There are potentially unbiased stakeholders listed in GAO’s report, but they are not included as sources of data in the GAO report. The only real consumer organization mentioned as a stakeholder is AARP, but nothing in the report demonstrates that they contributed data or their viewpoint was considered. AARP is on record as advocating the creation of an FDA list of approved Internet pharmacies dispensing prescription drugs from Canada and other countries, as well as recommending PharmacyChecker.com and CIPA as information sources that help Americans find affordable medication from safe international pharmacies.

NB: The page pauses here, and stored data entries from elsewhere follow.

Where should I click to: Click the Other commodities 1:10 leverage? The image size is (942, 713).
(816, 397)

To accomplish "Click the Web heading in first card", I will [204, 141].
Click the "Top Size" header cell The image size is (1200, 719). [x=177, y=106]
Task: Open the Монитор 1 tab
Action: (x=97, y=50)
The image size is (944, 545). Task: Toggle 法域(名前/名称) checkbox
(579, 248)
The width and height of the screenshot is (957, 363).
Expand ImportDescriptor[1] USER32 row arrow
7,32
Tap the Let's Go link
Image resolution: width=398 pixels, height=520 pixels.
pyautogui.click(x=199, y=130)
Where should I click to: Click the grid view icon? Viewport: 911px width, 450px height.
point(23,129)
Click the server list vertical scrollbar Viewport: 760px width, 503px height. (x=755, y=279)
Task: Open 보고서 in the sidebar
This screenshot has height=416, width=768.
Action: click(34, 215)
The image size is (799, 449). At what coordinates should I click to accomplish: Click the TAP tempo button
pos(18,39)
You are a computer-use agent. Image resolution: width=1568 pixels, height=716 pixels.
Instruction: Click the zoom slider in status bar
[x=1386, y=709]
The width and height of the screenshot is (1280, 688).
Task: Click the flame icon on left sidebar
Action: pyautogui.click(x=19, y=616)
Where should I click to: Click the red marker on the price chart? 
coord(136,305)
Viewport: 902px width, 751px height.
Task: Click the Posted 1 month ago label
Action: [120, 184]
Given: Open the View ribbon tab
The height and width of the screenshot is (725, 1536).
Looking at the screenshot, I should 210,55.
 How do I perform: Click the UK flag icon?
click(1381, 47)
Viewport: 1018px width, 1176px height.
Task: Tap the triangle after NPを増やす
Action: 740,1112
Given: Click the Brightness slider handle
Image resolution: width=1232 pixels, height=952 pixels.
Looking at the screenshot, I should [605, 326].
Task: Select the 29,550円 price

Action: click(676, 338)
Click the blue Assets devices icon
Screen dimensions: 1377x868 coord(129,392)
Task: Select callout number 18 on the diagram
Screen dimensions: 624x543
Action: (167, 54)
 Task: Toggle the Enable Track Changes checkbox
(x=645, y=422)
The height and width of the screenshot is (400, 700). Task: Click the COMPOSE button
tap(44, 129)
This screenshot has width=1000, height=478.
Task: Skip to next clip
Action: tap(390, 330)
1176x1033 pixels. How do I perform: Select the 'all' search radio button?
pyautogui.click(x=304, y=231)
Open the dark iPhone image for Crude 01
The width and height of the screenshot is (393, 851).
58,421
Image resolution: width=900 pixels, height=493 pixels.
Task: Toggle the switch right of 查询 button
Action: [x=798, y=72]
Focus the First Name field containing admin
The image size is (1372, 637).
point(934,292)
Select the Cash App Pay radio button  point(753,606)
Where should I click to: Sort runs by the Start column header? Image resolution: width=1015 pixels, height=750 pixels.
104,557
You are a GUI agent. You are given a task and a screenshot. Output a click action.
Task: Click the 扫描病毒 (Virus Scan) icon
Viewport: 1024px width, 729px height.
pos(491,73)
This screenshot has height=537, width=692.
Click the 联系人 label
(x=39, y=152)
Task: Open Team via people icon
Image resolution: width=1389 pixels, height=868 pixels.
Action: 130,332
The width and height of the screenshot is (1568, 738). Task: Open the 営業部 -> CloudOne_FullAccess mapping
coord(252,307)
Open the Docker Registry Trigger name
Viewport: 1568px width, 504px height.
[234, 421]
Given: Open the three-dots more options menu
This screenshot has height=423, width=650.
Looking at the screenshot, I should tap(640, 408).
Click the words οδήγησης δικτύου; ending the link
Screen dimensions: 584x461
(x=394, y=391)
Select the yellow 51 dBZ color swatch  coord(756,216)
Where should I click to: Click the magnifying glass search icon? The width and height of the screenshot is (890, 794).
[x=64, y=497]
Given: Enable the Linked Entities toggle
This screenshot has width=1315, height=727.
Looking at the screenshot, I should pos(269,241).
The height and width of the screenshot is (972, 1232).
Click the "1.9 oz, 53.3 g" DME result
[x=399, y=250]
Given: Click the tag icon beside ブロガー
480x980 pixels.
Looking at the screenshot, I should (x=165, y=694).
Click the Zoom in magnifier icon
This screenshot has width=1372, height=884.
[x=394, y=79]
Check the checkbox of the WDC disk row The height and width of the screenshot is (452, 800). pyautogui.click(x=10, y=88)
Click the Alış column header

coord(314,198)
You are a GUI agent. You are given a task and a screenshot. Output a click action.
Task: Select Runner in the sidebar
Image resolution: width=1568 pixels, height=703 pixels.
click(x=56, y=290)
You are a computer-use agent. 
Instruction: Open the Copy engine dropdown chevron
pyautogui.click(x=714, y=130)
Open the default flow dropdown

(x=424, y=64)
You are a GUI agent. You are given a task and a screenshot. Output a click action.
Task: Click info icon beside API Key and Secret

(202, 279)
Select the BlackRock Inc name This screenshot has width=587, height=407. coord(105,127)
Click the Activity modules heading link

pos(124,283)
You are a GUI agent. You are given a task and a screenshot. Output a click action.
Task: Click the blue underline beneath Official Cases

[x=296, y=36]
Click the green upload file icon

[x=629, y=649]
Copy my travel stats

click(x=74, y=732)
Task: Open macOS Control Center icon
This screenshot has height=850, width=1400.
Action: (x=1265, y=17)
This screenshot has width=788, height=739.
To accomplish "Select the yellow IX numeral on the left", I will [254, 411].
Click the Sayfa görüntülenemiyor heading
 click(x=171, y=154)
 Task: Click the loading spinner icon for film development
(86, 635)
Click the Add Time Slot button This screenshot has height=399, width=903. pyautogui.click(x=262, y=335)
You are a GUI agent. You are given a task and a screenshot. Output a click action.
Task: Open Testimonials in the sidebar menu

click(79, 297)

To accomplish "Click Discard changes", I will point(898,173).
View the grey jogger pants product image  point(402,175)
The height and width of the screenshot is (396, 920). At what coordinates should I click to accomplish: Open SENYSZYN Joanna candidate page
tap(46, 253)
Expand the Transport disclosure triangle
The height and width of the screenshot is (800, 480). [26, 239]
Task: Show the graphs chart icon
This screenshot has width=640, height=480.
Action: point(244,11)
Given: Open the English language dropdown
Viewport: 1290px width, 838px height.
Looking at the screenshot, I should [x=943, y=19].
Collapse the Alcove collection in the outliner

An important source of data for the GAO is LegitScript. In 2010, LegitScript obtained a contract from the FDA for $2.6 million dollars to help FDA with Internet monitoring of online pharmacies. In turn, with a number of pharmaceutical companies and the National Association of Chain Drug Stores (NACDS), LegitScript funds and is a steering member of the ASOP. 1 The GAO report informs us that CSIP contracts with a third party company to help identify rogue online pharmacies, but conspicuously doesn’t mention that the contracted company is LegitScript.2
As reviewed in detail below, the NABP, another critical source of data used in the GAO report, represents pharmacy boards. U.S. pharmacy boards, in turn, are staffed and led by U.S. pharmacy owners and executives. The conflicts of interest are clear in that about 50% of pharmacy board members own or work for a retail pharmacy 3; a group of people that generally view international online pharmacies, and any kind of personal drug importation, as unfair competition.
1 As disclosed on the website of Alliance for Safe Online pharmacies, see http://safeonlinerx.com/about-us/who-we-are/. Earlier versions of ASOP’s website showed specifically that LegitScript, Eli Lilly, and the National Association of Chain Drugstores were funders and steering members of the group.2 The GAO report reads as follows: “CSIP contracts with a third-party company that proactively searches the Internet to identify rogue Internet pharmacies and disseminates this information to its members. Congress should inquire why GAO did not just identify LegitScript as the “3rd party”.
3 Unpublished Research by PharmacyChecker 2014. We compiled the names and positions of almost all pharmacy board members in the U.S. and found that 50% were working for and/or practicing in U.S. retail pharmacies.